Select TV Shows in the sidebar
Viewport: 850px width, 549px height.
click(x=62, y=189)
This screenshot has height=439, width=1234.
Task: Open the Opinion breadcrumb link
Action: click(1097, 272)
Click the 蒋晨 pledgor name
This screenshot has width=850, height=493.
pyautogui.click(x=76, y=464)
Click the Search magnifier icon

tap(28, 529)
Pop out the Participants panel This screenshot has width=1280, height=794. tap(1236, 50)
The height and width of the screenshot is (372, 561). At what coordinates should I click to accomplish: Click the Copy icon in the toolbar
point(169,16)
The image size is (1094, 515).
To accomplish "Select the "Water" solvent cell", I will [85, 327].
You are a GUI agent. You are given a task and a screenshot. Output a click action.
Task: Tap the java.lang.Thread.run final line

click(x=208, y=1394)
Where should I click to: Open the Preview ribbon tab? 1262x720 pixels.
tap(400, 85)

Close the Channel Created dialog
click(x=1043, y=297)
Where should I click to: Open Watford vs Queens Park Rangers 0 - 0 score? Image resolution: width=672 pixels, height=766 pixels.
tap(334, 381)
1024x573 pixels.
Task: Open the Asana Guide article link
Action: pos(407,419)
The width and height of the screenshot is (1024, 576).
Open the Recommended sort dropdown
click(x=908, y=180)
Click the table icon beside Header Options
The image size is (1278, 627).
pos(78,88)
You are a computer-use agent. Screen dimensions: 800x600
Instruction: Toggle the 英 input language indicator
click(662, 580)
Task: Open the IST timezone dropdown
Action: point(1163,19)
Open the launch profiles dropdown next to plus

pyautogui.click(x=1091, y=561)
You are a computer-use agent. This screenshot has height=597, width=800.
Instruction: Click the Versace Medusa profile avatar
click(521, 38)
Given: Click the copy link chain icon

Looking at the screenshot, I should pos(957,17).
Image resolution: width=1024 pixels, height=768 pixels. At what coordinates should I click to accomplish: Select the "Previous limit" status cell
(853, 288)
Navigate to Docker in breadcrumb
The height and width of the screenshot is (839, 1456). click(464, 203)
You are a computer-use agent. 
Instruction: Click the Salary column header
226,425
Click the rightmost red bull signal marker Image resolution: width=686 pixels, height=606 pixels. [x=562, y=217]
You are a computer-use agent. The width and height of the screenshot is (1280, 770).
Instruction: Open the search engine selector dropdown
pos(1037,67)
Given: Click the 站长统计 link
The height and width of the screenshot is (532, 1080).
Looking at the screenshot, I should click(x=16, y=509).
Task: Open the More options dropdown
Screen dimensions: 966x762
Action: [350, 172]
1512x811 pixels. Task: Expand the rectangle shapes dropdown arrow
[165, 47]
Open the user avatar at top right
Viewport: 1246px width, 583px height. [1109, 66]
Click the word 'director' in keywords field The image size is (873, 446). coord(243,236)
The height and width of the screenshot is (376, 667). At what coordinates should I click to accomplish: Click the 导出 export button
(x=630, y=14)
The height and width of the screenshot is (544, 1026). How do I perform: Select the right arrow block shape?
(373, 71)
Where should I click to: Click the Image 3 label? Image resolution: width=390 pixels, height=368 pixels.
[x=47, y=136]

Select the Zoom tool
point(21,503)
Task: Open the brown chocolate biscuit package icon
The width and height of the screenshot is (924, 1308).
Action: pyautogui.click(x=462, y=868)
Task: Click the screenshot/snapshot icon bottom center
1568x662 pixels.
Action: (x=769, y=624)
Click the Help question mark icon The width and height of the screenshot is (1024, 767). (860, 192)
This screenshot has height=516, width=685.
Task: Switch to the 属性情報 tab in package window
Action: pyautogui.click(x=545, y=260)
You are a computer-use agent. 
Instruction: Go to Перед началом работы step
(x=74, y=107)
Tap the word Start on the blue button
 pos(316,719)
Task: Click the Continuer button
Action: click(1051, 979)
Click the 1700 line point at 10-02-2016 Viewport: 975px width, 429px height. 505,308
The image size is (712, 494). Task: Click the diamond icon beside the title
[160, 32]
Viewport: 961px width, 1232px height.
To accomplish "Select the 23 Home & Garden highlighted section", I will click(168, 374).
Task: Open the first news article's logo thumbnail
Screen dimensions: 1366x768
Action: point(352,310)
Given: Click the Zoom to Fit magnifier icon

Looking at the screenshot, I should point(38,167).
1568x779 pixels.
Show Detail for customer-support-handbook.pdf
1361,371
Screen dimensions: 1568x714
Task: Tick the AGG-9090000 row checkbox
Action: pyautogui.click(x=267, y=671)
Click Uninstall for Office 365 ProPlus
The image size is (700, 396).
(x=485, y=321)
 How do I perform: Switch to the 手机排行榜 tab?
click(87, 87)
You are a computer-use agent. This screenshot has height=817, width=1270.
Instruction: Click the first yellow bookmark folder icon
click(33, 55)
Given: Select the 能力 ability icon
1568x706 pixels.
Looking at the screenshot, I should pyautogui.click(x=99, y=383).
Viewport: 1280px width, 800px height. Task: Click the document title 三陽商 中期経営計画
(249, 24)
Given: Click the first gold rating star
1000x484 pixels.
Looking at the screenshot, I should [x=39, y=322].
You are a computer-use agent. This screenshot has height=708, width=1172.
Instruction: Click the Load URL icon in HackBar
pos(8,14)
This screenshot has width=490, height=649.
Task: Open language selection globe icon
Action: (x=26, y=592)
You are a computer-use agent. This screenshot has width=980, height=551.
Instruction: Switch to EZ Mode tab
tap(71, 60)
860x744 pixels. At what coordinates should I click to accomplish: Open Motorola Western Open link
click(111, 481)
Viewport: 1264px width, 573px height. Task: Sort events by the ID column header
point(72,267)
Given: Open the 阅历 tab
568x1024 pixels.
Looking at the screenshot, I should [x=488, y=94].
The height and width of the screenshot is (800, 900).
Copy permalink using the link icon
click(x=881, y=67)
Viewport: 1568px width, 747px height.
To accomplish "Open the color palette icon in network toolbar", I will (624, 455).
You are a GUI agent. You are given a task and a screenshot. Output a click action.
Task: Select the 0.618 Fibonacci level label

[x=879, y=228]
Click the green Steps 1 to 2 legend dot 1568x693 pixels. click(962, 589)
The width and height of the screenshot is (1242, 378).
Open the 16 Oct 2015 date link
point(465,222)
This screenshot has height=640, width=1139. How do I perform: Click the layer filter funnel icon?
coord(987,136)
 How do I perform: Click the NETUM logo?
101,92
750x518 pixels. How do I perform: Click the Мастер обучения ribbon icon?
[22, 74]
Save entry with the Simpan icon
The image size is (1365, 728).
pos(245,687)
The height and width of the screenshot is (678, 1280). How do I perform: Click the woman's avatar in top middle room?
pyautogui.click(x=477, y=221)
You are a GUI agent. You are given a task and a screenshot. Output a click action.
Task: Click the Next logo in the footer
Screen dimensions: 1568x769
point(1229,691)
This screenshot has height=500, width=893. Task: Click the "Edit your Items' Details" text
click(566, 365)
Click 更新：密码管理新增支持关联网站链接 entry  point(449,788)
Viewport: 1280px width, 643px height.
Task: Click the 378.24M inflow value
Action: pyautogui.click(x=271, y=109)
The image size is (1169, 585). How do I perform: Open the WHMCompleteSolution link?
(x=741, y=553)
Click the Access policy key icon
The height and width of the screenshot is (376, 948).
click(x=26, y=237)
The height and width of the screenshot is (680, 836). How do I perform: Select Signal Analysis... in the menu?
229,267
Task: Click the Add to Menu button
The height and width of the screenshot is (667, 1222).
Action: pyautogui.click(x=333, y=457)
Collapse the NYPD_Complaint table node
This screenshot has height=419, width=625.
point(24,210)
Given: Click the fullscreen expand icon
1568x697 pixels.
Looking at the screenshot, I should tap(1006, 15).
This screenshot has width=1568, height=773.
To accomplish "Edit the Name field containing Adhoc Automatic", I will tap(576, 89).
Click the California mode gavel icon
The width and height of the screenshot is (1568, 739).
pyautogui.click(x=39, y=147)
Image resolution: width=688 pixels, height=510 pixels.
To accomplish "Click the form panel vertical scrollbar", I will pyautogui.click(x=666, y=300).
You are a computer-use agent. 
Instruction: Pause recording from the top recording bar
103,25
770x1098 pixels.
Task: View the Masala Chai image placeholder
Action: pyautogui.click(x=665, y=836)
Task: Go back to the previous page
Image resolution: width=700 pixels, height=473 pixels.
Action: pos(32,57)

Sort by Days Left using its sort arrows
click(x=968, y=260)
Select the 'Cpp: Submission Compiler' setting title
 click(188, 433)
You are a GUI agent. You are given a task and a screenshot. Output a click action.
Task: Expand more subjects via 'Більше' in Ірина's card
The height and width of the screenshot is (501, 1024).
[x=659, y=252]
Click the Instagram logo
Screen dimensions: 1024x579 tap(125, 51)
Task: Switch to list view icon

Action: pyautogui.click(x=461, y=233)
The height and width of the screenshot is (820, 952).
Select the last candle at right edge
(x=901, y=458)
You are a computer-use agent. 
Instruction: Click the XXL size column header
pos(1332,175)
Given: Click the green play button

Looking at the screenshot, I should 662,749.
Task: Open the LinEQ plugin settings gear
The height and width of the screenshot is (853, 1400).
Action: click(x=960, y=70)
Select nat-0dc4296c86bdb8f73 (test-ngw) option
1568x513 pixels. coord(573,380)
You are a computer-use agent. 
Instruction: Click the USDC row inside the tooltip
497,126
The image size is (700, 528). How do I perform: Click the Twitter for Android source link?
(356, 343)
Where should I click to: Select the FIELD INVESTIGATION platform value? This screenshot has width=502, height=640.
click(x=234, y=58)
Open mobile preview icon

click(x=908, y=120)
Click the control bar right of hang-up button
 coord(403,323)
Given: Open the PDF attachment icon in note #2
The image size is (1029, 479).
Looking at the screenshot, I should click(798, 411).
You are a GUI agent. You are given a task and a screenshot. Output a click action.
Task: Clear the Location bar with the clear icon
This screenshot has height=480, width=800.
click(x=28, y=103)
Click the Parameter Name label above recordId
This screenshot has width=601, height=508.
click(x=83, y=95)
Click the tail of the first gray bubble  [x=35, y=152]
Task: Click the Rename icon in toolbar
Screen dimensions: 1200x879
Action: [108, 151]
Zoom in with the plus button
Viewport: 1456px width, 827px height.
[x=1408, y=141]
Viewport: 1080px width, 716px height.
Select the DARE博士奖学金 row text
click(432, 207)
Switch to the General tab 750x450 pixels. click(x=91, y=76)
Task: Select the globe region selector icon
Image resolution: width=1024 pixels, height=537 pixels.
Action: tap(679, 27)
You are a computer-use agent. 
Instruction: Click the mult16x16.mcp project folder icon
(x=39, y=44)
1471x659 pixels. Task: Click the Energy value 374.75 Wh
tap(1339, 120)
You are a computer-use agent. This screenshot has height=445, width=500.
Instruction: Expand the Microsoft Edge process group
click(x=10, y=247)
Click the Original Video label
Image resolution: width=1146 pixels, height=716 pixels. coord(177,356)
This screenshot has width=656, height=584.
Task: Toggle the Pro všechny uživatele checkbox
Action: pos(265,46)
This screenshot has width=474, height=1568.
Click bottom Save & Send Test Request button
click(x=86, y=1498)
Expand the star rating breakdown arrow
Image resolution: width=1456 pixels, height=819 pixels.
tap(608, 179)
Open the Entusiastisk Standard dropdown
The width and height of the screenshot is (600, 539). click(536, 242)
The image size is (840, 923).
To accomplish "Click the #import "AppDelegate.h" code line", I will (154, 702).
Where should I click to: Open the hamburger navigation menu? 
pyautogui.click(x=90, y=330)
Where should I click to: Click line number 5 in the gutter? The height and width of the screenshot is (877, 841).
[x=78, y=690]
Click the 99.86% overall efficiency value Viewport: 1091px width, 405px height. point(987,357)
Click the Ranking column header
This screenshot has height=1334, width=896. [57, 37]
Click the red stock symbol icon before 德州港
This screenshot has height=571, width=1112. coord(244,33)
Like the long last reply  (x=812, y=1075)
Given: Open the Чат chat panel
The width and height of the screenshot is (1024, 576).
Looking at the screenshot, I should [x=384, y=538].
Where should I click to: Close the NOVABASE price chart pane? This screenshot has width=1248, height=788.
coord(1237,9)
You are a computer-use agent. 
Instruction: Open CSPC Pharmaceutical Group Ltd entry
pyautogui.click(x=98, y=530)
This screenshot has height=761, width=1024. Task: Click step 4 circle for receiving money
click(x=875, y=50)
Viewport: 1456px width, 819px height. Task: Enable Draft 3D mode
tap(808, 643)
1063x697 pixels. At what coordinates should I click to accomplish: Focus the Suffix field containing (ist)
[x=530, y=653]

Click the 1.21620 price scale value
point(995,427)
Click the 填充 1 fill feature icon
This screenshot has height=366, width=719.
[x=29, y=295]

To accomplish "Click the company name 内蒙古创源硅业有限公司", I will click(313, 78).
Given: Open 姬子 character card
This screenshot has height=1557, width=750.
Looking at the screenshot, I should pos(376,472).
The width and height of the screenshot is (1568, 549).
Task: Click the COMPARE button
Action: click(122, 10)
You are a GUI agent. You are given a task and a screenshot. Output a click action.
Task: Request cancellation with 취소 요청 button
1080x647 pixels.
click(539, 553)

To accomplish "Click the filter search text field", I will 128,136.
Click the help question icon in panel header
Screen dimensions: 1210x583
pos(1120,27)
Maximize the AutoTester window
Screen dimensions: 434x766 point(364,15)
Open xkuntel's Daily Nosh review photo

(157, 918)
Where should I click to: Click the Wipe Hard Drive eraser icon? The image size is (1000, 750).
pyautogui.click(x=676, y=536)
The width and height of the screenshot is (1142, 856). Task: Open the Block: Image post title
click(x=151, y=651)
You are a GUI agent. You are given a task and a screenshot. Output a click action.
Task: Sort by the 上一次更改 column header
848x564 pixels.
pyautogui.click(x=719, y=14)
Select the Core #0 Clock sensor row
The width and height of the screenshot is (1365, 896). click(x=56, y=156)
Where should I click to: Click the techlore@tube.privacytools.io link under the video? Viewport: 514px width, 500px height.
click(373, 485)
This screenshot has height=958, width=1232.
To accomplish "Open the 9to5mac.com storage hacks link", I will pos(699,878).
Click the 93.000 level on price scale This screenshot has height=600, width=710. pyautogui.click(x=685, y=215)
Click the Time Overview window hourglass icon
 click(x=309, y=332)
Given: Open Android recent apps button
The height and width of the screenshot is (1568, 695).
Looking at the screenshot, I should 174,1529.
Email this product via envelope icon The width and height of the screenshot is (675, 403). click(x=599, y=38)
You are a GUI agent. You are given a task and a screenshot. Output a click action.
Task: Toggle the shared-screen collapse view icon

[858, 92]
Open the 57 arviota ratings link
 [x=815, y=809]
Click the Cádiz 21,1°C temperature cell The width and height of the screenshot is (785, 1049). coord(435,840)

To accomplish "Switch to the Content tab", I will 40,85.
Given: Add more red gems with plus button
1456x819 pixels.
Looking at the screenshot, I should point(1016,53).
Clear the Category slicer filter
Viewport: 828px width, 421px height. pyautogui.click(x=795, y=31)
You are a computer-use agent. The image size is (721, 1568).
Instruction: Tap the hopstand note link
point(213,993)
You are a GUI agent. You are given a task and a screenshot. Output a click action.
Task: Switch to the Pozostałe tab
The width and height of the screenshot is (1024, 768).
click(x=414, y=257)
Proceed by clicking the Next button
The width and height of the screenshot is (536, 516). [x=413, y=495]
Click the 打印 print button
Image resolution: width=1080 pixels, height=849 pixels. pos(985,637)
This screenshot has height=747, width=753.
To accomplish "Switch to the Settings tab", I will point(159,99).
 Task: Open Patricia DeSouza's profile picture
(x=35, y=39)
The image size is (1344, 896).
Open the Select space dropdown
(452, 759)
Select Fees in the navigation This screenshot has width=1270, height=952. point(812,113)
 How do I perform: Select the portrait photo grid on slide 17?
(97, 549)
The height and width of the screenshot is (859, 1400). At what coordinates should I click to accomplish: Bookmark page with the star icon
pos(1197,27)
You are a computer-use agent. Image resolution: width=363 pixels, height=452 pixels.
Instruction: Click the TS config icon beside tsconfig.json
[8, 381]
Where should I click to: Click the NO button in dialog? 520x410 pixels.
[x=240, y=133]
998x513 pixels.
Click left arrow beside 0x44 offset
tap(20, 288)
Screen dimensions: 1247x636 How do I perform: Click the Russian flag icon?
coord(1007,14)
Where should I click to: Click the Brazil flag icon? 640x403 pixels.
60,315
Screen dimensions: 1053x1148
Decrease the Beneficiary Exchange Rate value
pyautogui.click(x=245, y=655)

§ §

**Task brief:**
The lines to report are those in the material above that contain the word "card"; copy every one of them.

**Answer box:**
Task: Expand more subjects via 'Більше' in Ірина's card
Given: Open 姬子 character card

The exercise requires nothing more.